The reason the plenum has been hyped so much among China watchers was that it was supposed to echo the 3rd plenum in 1978, which heralded the dawn of Dengism. As such, a couple of substantive statements stuck out:
We must unwaveringly consolidate and develop the publicly owned economy, persist in the dominant role of the public ownership system, give rein to the leading role of the State-owned economy, incessantly strengthen the vitality, control strength and influence of the State-owned economy.
And not only, but also:
closely revolve around raising levels of scientific governance, democratic governance and governance according to the law in deepening Party building systems and mechanisms, strengthen democratic centralism system construction, perfect the Party’s leadership systems and governance methods, maintain the Party’s advanced nature and pureness, and provide form political guarantees for reform, opening up and Socialist modernization construction.
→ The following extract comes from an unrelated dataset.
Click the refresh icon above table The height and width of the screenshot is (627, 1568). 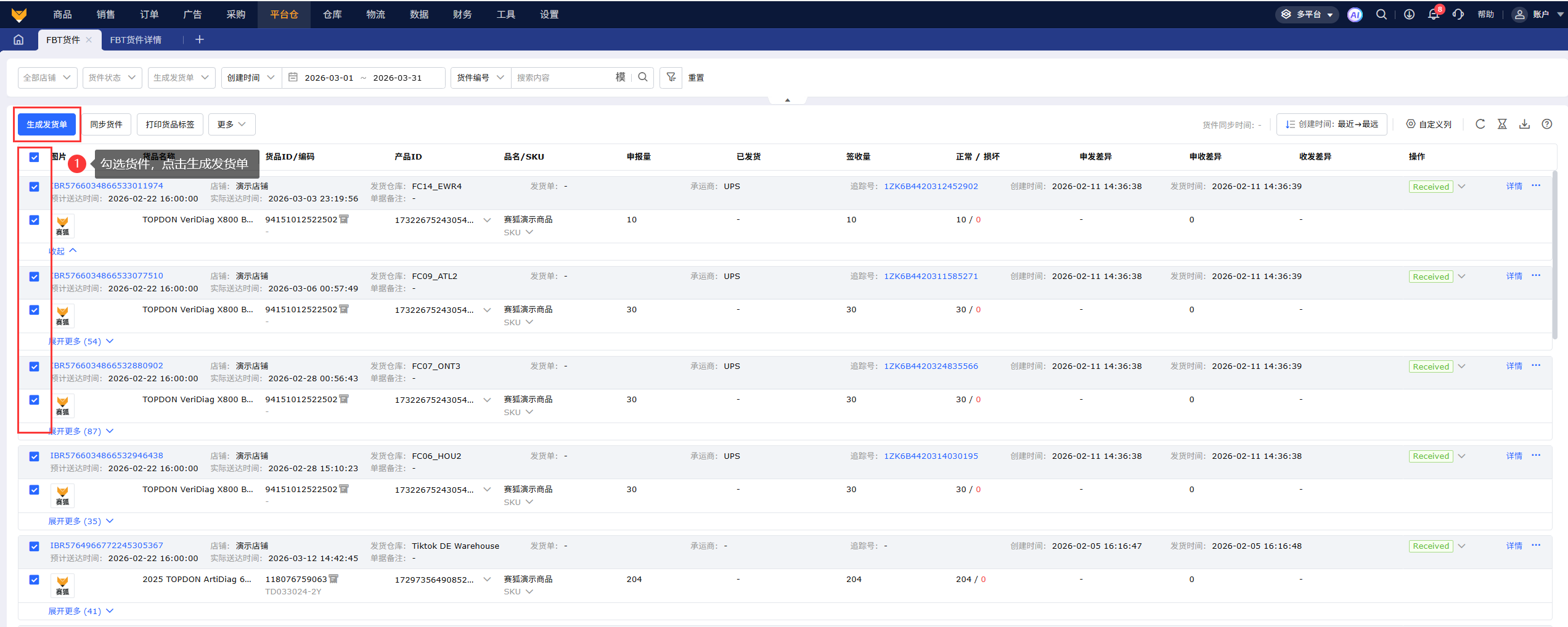(x=1480, y=124)
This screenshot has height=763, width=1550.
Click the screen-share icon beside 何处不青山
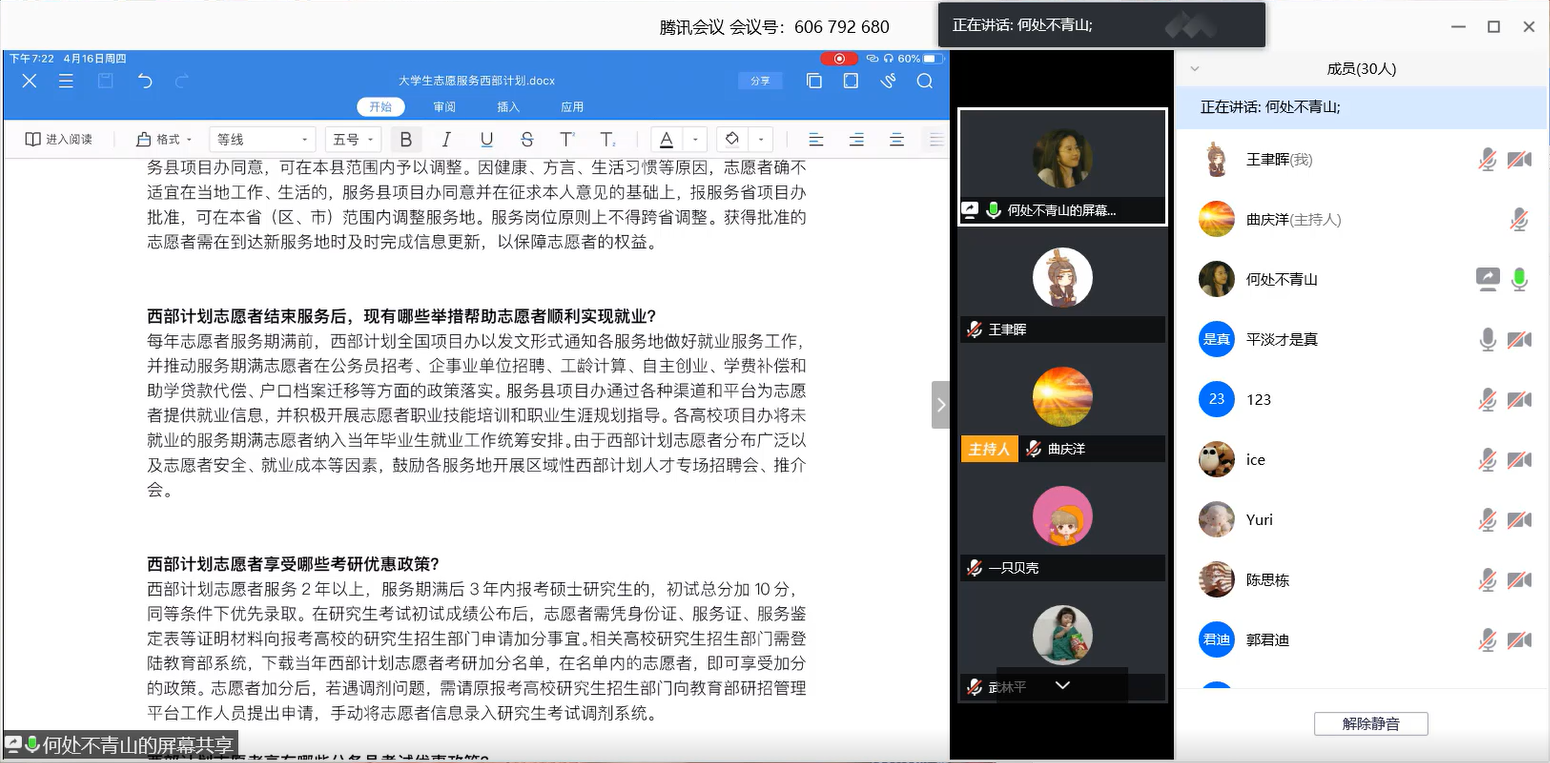pyautogui.click(x=1487, y=280)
My emphasis. Bill Bishop described this on twitter as the 'six closely revolve arounds', which is wonderful.
Anyway, DemCen and state-led development. This established, you have greater scope for the private allocation of capital among non-state actors and limited opening of the state sector to private investment, which is what most of the commentary will focus on. But that formula is pretty much what Dengism was, in practice, all about. So it's the Great As You Were as well.
Well, the flip side of "we were right all along" is "we're not changing a thing", right?
Posted by: Alex | November 13, 2013 at 06:44 AM
Sadly some of the more amusing implications (What do we want? Moderate prosperity! When do we want it? Within a reasonable timeframe!) are translation artefacts. One man's "middle-class society" is another's set phrase alluding to a period of peace and prosperity.
Regardless, it's still a grand array of goals sufficiently vague to render future success or failure unverifiable.
Posted by: Tom | November 13, 2013 at 07:47 AM
Yet another triumph for the Party of Moderate Progress Within The Limits Of The Law. Score one more to Hasek.
PS Happy Birthday to you.
Posted by: Chris Williams | November 13, 2013 at 10:14 AM
Happy birthday to you
Happy birthday to you
Forty pounds of human eyeballs
Happy birthday to you!
Posted by: Alex | November 13, 2013 at 11:06 AM
Happy birthday! In line with previous seasonal offerings, here is some footage of Mao meeting Kim Il Sung in 1975 with small cameo by Deng:
http://www.youtube.com/watch?v=1MVqp2FEwIM
Doesn't look like Mao remembered who Kim was for the first two minutes or so of the handshake.